Thermodynamics and Mechanism of a Photocatalyzed Stereoselective [2 + 2] Cycloaddition on a CdSe Quantum Dot

Colloidal quantum dots (QDs) have shown promise over the last few decades for a range of applications including single photon emission, in vivo imaging, and photocatalysis. Recent experiments demonstrated that QDs impart stereoselectivity to triplet excited-state [2 + 2] cycloaddition reactions of alkenes photocatalyzed by the QD through self-assembly of the reagent molecules on the QD surface, but these experiments did not reveal the precise geometries of surface-bound molecules or their interactions with surface atoms. Here, a theoretical mechanistic approach is used to study such interactions for [2 + 2] cycloadditions of 4-vinylbenzoic acid derivatives on CdSe QDs.

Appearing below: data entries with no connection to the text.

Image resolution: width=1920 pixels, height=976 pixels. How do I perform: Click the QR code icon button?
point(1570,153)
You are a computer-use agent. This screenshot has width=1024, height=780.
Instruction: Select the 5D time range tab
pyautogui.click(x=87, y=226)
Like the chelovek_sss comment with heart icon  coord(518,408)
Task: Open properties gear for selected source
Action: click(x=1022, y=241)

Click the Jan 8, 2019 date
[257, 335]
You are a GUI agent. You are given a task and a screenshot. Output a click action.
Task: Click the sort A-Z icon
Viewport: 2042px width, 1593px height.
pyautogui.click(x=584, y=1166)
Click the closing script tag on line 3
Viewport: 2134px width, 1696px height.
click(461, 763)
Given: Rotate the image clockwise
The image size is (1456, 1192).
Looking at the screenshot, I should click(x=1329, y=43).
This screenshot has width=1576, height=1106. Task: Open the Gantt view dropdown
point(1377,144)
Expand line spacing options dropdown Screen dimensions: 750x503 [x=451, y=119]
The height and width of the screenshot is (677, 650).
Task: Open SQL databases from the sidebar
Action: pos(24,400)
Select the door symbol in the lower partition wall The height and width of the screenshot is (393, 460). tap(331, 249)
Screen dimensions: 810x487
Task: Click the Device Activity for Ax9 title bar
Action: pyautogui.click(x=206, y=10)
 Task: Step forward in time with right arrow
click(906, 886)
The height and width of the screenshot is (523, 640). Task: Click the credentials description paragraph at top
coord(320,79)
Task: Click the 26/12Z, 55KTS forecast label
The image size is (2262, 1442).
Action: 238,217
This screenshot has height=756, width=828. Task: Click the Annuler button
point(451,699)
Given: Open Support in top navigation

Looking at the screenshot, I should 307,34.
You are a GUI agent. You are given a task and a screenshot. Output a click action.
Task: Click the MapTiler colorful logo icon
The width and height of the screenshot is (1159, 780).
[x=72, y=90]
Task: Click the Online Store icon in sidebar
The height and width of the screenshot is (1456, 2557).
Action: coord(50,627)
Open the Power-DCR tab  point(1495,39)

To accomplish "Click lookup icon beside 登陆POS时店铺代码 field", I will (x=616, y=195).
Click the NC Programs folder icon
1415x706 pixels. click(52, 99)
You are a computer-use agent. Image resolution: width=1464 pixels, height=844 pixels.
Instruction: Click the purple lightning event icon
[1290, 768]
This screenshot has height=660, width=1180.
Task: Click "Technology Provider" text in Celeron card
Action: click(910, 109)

Spin-polarized periodic density functional theory (DFT) and nonperiodic DFT calculations are deployed to determine the origin of the selectivity for the syn diastereomer of the resultant tetrasubstituted cyclobutane product via atomistic modeling of the CdSe surface and substrates, determination of the thermodynamic energies of reactions for each step, the intermolecular interactions between the substrates, and the triplet state reaction paths. The calculations indicate that reaction selectivity arises from preferred binding of pairs through intermolecular interactions of substrate molecules on the QD surface in a syn-precursor structure followed by dimerization after triplet excitation. These mechanisms are generalizable to other metal-enriched QD surfaces that have a similar surface structure as that of CdSe, such as InSe or CdTe. Design principles for anti diastereomer derivatives are also discussed.